Material provided.
****************
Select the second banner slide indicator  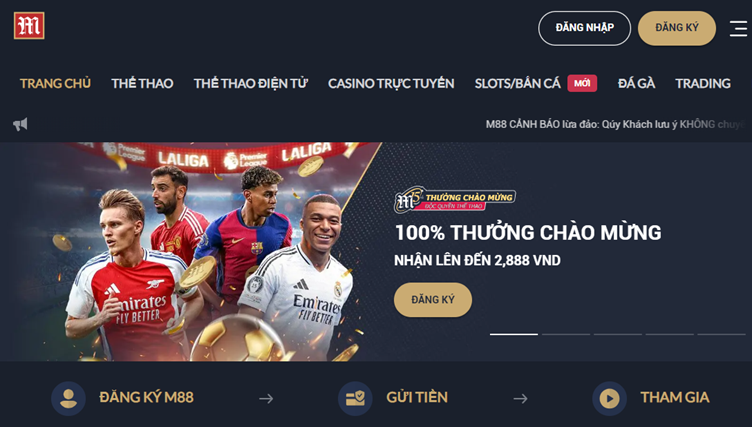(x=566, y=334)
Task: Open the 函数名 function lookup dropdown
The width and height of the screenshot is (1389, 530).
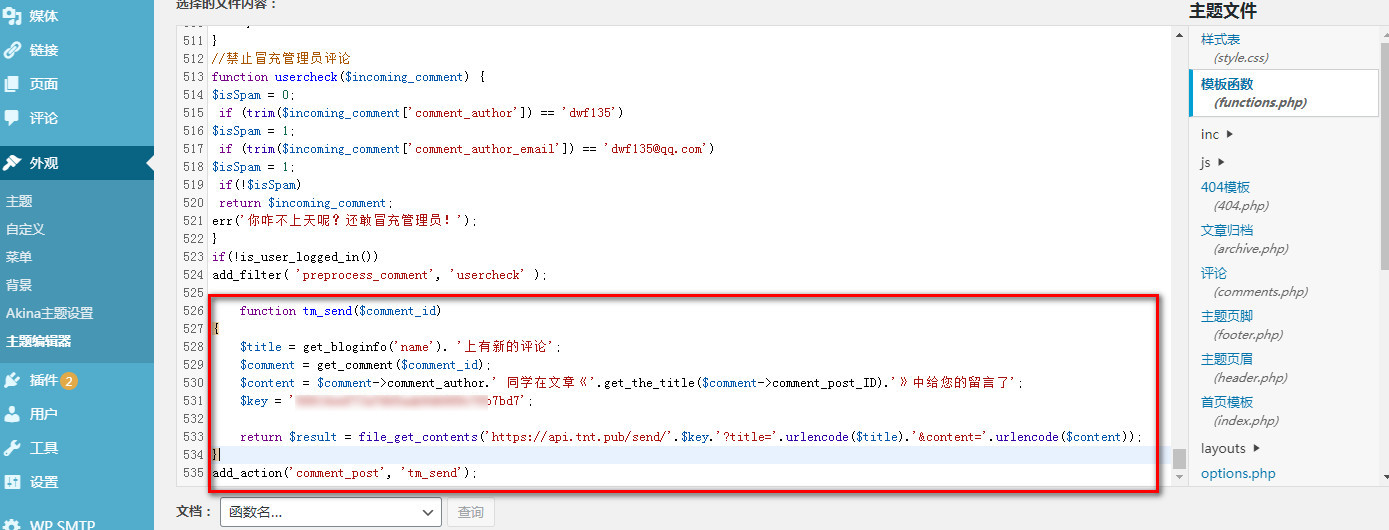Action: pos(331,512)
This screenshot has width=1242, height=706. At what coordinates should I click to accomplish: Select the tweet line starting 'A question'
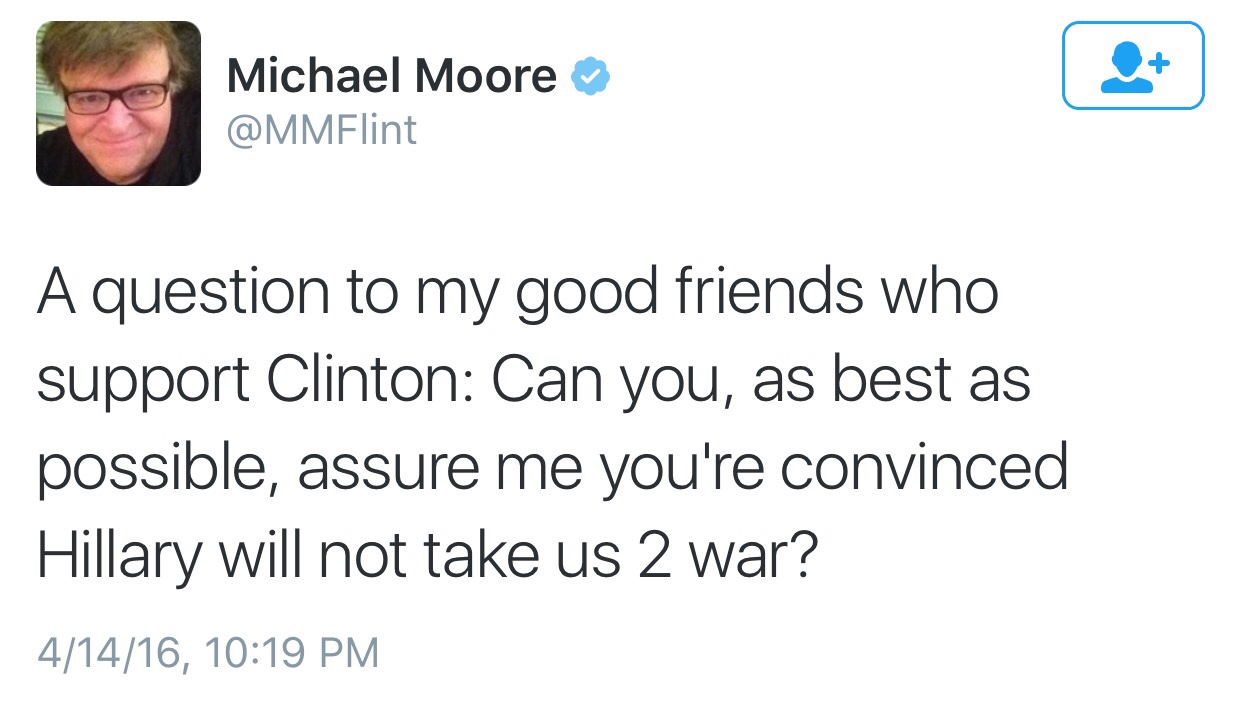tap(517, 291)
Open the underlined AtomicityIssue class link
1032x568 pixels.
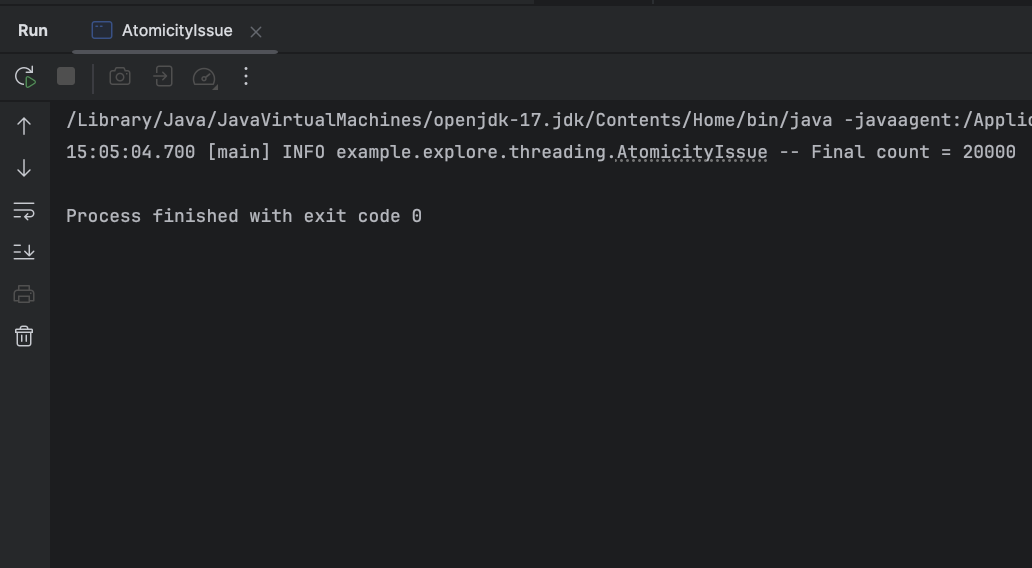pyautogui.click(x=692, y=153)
****************
Task brief.
What lines in the data hold the word "Open"? Return them.

Written answer.
Task: Open the 函数名 function lookup dropdown
Open the underlined AtomicityIssue class link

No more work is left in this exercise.